--- Document excerpt ---
::::::::::

Thursday, September 09, 2010

Federal Appeals Court sides with C.I.A. over its rendition program and torture charges, which means it sided with Holder and the Obama Justice department over the "state secrets doctrine." The court was divided 6-5 and the Supreme Court may hear the case.

The lead plaintiff is Binyam Mohamed, an Ethiopian citizen and legal resident of Britain who was arrested in Pakistan in 2002. He claimed he was turned over to the C.I.A., which flew him to Morocco and handed him off to its security service.
Moroccan interrogators, he said, held him for 18 months and subjected him to an array of tortures, including cutting his penis with a scalpel and then pouring a hot, stinging liquid on the open wounds.
Mr. Mohamed was later transferred back to the C.I.A., which he said flew him to its secret prison in Afghanistan. There, he said, he was held in continuous darkness, fed sparsely and subjected to loud noise -- like the recorded screams of women and children -- 24 hours a day.

::::::::::

--- Source excerpt ---
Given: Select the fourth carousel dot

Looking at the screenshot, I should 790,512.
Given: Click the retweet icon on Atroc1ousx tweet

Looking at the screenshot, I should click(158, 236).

::::::::::

From the post on the C.I.A. rendition ruling, extract everything from "Federal Appeals Court" down to "hear the case.", word for word. The data has no connection to the post on the C.I.A. rendition ruling.

--- Reply ---
Federal Appeals Court sides with C.I.A. over its rendition program and torture charges, which means it sided with Holder and the Obama Justice department over the "state secrets doctrine." The court was divided 6-5 and the Supreme Court may hear the case.